SUPPLIED TEXT =
-=-=-=-=-
[Authors and titles are listed at the end of the review]
This rich collection of 25 papers is the outcome of the Third Ostian Seminar at Rome (21-22 October 2015). It is subdivided into four sections: pre-Roman settlements in the region to the right of the Tiber; the Isola Sacra necropolis; the south-eastern, suburban sector of Ostia; and Ostian archaeology and inscriptions. Since all papers with summaries in Italian and English are online, I give a short account of the often detailed contents, which are mostly based on up to date, high-tech research.
F.R. de Castro and others prove that humans were already present around the lost Stagno di Maccarese (the northern lagoon) in the Eneolithic, Middle and Final Bronze Age, and in a small archaic, rural settlement consisting of artificial mounds near Rio Galeria, a tributary of the Tiber. V. Acconcia and others analyze ceramics from both areas. A site from around 1100-900 BC shows connections with the La Tolfa facies (in Southern Etruria); , the archaic, hunting and agricultural site belonged to the sphere of influence of Etruscan Veii.
I. Baldassare and others reevaluate excavations carried out between 1968 and 1989 in the western part of Portus’s necropolis in Isola Sacra, paying special attention to its development after c. 50 AD and to funeral rites. P. Olivanti and M. Spanu focus on the numerous graves in the spaces between the rows of more than 100 monumental family chamber tombs, mostly inhumations in fossae, a cappuccina, in amphorae, and in terracotta sarcophagi. L. Camilli and F. Taglietti deal with the so-called oboli Charontis placed in the mouth of the dead and with the purpose of coins found elsewhere in tombs. Their study is important in view of the lengthy circulation of small coins, often quadrantes. The same authors try to reconstruct the chaîne opératoire of building processes on the basis of 900 stamped bricks. None of the workshops involved have been found in Ostia so far. E. Borgia translates and comments on a tabella defixionis, a curse tablet found in a upright amphora that indicated a child burial, dated to c. 200 AD. Apart from the Latin name of the defigens, a certain Maximus, the inscription lists 29 Greek first names of men and women followed by the formula daimonizoo se PEROOO (‘I curse you PEROOO’). The last word is unique. It may be akin to peraoo (‘I perforate (you)’). L. Biondoli and P. Francesca Rossi show that the teeth and skeleton of a five or six years old (without earrings, therefore probably a boy) from a sarcophagus of the Muses of the Antonine period indicate that the child was already in bad health before birth. Interestingly, the inscription in the cartouche of one of two gold rings reads MYSTIK (not visible in fig. 17). The authors suggest that the deceased was initiated into the mysteries of Isis since they suppose that there was an Isaeum near the Fossa Traiana at Portus. However, S. Keay and L. Paroli (Portus and its hinterland. London 2011, 235-236) interpret the building as the schola of a collegium. In addition, the inscription may be an abbreviation of Mystikou (‘of Mystikos’), indicating the name of the owner (see Supplementum Epigraphicum Graecum 36, 1550).
-=-=-=-=-
EXERCISE TASKS =
- 1) From the review of the Third Ostian Seminar papers, extract the passage starting at "[Authors and titles" and ending at "date, high-tech research.".
- 2) Write the next part of the review of the Third Ostian Seminar papers, picking up after its last sentence.

MATERIAL PROVIDED =
-=-=-=-=-
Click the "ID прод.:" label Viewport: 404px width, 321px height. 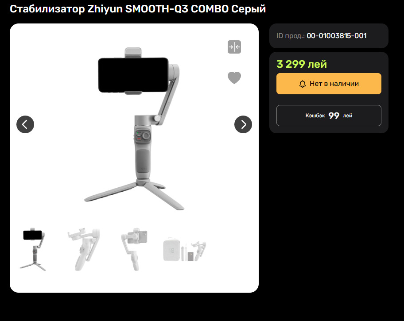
-=-=-=-=-
ANSWERS =
- 1)
[Authors and titles are listed at the end of the review]
This rich collection of 25 papers is the outcome of the Third Ostian Seminar at Rome (21-22 October 2015). It is subdivided into four sections: pre-Roman settlements in the region to the right of the Tiber; the Isola Sacra necropolis; the south-eastern, suburban sector of Ostia; and Ostian archaeology and inscriptions. Since all papers with summaries in Italian and English are online, I give a short account of the often detailed contents, which are mostly based on up to date, high-tech research.

- 2)
P. Germoni and others present the results of recent geological and archaeological surveys in Isola Sacra, with the aim to protect cultural heritage. On this artificial island were discovered a north-south canal connecting the Fossa Traiana to the Tiber mouth havingthe same direction as the via Flavia to the west of it, as well as large warehouses enclosed by a defensive wall in the southern part of the island, just north of the Tiber. P. Turi deals with a peripheral cemetery in Via della Basilica di Sant’Ippolito, in use between c. 200 and 420 AD on a terrain that first harboured a Statio marmorum.
S. Pannuzi gives an extremely detailed account of the suburban region to the east of Ostia Antica, around the curve of the fiume morto (the former meander of the Tiber), along the lost Eastern Lagoon and the via Ostiense. Discovered were a cemetery, houses, workshops, stores, a furnace, and an agrarian zone. A. d’Andria and others report on geological and archaeological soundings in the southeastern suburban region. Germoni and others inform us on a section of the Pianabella necropolis (area 12). Inscriptions from there are discussed by M. Cébeillac-Gervasoni† and others, with an appendix by M. Bruno on the types of marbles bearing the texts. . A. Nava and others anthropologically analyze the cremated remains of Larcius Felix and Onesime. The results confirm the ages mentioned in the inscriptions on their urns. It appears that in the Pianabella cemetry, besides inhumation, incineration was still practiced in the third century AD. Spoliation started in the same period, due to the economic crisis.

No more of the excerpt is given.